## Problem details
Please write the next part of the text below about running the old bandsaw motor, starting after its last sentence.

## Excerpt to read
=== Section Start ===

I bought a fairly antique 20" Monarch bandsaw. It came with a gigantic (~16" diameter) 5HP electric motor. I'm not sure a bandsaw of this size needs this much motor, but since I have it, I'll try to use it.

The motor appears to be 5HP 3Phase, and probably 1730RPM. It is old enough that I can't find information about it on the 'net. In the US, power is supplied to residences in single phase, so I would like to size and buy an appropriate VFD/Inverter/starter to run it from 240VAC 1-phase at 220VAC 3-phase. It would be great to choose the run speed, have soft start so there's not a huge inrush current, and possibly use dynamic braking.

I've seen less expensive Chinese manufactured VFD's on ebay, but there's typically no consultation with the vendors, and caveat emptor. I have seen recommendations for sizing at multiples of up to 6 or 8 times Full Load Amps. Also I've seen it said with 1 to 2 HP motors that 2 x FLA is sufficient. The label is faded enough that I can't be sure about the listed FLA (12? 12.68? 12/6.8 at 220/440?) nor the motor efficiency.

One formula I found online shows to use ((HP x 746watts/HP) ÷ Efficiency) x √3(for 3phase) to get the KW required to size the VFD properly. It sounds right, but I can't read the necessary info from the motor badge so I wondered if anyone is familiar with this gear enough to make a recommendation?

=== Section End ===

## Extracted data
=== Section Start ===

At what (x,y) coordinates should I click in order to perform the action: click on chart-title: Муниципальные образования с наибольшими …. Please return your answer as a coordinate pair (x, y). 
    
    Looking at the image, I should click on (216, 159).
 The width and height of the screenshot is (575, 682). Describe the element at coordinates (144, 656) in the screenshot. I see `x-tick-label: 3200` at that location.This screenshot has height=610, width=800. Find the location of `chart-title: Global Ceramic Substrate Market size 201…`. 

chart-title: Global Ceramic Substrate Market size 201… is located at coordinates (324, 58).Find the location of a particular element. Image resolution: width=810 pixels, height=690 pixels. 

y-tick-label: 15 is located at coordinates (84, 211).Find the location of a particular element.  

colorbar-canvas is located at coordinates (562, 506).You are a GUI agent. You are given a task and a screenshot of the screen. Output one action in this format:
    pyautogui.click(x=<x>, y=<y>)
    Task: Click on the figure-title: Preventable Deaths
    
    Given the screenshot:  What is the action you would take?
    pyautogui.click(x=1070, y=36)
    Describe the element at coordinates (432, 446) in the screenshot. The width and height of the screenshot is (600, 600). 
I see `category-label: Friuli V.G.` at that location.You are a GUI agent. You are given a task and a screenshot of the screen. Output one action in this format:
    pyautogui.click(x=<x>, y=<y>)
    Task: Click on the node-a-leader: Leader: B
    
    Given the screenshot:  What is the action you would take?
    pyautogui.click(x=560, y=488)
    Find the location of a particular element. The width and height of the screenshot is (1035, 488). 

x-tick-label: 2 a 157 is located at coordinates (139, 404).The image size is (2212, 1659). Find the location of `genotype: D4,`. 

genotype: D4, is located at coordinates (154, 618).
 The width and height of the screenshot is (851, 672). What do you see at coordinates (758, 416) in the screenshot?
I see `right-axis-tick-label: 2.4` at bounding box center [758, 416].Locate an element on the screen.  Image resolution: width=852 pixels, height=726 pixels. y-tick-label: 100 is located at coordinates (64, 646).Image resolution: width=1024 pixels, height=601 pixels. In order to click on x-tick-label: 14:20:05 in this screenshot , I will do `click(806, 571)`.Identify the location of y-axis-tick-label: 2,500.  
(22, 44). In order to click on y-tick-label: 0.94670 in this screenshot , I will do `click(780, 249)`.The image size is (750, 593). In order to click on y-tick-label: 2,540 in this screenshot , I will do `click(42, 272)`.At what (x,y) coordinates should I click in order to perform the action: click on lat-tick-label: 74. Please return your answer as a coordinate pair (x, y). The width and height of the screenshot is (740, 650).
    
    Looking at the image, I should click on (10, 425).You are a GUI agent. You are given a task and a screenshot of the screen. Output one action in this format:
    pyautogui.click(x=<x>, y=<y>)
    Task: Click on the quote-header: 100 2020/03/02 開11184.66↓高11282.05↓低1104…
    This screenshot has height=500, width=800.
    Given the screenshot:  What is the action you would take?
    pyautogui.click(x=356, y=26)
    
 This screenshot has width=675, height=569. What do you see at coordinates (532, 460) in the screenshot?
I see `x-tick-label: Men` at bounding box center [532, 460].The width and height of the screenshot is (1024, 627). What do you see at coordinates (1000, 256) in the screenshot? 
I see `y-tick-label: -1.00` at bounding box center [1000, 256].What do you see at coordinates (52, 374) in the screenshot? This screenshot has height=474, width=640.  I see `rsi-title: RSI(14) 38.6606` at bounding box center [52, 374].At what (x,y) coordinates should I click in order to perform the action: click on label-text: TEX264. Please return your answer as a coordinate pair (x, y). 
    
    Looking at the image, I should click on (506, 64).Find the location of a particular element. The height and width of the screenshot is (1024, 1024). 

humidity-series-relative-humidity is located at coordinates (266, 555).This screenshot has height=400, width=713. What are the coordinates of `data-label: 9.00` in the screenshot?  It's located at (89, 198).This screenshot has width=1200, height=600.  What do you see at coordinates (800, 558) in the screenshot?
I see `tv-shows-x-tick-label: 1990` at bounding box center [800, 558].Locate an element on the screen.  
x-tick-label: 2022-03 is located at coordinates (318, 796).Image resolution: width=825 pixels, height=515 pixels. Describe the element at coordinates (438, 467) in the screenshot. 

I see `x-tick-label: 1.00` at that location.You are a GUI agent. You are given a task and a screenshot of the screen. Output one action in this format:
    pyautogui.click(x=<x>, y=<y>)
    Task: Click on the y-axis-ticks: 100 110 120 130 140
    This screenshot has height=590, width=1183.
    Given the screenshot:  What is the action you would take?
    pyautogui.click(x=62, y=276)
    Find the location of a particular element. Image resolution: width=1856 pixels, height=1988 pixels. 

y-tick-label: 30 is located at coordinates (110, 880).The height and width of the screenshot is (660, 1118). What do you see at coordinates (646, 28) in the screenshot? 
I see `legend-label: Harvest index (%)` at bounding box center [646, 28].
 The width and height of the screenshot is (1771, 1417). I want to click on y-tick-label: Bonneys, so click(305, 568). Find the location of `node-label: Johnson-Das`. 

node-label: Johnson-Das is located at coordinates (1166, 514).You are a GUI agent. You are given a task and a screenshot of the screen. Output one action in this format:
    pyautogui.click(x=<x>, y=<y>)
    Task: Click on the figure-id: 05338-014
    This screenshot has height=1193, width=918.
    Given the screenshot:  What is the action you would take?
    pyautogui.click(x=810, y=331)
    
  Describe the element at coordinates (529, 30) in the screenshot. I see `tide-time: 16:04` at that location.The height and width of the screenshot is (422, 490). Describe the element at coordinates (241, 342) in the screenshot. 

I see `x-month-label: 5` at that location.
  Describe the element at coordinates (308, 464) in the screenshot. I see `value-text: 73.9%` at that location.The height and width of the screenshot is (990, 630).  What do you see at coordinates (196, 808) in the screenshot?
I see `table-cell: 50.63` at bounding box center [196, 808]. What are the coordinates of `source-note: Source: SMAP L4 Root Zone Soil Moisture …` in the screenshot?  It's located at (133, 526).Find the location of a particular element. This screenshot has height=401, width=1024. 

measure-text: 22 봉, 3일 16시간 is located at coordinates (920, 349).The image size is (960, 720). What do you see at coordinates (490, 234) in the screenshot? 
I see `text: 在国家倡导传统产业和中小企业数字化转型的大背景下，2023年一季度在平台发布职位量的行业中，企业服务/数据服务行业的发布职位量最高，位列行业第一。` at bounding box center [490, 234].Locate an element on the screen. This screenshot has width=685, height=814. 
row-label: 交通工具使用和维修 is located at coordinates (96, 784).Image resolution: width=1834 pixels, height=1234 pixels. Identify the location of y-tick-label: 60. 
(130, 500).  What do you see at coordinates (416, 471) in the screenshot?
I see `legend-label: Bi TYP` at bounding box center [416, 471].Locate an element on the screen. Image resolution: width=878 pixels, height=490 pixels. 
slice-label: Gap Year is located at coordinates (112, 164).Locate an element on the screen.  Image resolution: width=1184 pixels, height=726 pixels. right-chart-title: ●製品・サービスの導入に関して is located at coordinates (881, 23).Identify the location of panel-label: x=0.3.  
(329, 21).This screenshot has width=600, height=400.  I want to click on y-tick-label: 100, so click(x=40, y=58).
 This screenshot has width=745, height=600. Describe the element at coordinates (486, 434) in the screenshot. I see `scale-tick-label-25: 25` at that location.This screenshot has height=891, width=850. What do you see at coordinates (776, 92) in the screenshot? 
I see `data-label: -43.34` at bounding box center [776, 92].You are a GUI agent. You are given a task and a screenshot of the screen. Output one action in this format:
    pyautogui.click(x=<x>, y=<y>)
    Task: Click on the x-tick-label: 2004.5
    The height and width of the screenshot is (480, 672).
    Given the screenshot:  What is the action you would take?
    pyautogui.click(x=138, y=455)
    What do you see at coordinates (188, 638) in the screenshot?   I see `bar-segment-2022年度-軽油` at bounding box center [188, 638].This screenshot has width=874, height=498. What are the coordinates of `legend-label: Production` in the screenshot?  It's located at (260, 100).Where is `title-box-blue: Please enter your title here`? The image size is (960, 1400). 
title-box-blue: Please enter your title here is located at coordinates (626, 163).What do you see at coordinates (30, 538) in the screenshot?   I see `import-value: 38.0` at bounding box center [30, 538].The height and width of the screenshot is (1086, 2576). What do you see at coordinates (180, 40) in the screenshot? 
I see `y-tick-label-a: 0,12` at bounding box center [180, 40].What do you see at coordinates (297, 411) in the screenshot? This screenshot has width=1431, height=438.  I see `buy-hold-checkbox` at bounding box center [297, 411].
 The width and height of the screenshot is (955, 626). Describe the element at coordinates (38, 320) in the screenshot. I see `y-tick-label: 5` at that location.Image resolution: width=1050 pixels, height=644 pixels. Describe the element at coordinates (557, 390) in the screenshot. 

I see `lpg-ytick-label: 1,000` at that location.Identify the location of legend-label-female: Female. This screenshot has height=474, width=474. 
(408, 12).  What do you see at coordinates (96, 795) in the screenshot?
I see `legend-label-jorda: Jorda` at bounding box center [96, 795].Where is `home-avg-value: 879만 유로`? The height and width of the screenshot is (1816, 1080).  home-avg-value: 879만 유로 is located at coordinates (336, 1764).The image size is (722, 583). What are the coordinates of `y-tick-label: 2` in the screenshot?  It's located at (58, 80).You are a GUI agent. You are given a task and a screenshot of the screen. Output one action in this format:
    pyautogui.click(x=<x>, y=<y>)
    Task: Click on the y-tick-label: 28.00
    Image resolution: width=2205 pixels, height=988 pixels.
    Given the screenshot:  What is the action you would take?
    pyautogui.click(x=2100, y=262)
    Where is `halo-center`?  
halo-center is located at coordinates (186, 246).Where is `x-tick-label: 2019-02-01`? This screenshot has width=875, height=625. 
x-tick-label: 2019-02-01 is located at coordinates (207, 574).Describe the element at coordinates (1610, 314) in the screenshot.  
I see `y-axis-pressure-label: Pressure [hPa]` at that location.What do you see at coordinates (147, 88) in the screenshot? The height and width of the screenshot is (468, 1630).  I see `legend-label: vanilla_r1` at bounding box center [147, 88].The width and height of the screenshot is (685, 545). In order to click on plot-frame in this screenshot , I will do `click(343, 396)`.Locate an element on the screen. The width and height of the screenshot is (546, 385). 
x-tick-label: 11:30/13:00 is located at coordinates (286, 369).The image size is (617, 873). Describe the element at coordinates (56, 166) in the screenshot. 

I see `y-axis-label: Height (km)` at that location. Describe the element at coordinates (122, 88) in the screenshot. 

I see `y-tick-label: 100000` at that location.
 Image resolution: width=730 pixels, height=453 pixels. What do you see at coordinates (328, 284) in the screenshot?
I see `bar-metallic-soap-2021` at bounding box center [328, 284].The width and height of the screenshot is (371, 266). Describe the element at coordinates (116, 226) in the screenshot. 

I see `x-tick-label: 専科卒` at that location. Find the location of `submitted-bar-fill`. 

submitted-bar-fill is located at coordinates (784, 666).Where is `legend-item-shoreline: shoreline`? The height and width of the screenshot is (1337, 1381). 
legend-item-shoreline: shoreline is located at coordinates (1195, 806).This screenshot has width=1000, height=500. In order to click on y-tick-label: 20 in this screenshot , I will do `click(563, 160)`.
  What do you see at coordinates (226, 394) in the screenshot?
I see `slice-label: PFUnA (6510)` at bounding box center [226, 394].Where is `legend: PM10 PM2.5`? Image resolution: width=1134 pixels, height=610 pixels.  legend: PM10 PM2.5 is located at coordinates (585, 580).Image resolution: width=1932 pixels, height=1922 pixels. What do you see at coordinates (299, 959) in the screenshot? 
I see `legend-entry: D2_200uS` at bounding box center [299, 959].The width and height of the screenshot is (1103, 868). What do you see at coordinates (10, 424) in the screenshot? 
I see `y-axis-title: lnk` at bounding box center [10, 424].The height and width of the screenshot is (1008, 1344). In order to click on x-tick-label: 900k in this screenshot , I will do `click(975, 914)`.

=== Section End ===

## Response for this exercise
Antique GE Induction Motor, 5HP - 3PH - 220VAC

  • I would suggest using a smaller, single-phase motor. While you might be able to run it on a rotary converter, (or possibly find a VFD in that size and single-phase in, 3 phase out) if you don't have one that's likely to cost as much or more as a suitable single-phase motor of more reasonable size. – Ecnerwal Mar 3 at 21:36
  • I agree with Ecnerwal I have done static caps , rotary and vfd. VFD is the best worked much better than either of the others, next was rotary and I ended up with a start / run setup for good performance. Static not very good at all had to hand start but then it ran (that’s what I built first) Today I stop at 3hp with VFD and go to rotary with larger motors. – Ed Beal Mar 3 at 23:32
  • what is "TS Photo" – Jasen Mar 4 at 8:52
  • I license images. A © statement is not necessary in the US as creative works generally are covered from the time of first publication/or their creation, but it helps control image use. If the label weren't so worn off or I'd found info on it online, I probably would have swung for a low price VFD...but as in my question, I woulda needed to know specifics. I'll very likely look for a 3HP motor, and fabricate a mount for it, and a rolling stand for both saw and motor; likely sell this working antique...it's a pretty nice piece of disappearing industry. I really wonder when it was made? – Old Uncle Ho Mar 4 at 18:02

It can be done with a vfd? Possibly. I would want to Meg the motor prior spending the $ for a vfd. There are also ways to do it with capacitors. And capacitors plus another 3 phase motor.

If the voltage is the same 220/240v it would be 1.732 (square root of 3) plus the vfd losses (we don’t make 3 phase without losses)

by code you would need to use the book value 3 phase 15.2 amps that x 1.732 = 26.32 and the book value for a 5 Hp 230v single phase is 28 amps so those work out close by the time you add some for the vfd.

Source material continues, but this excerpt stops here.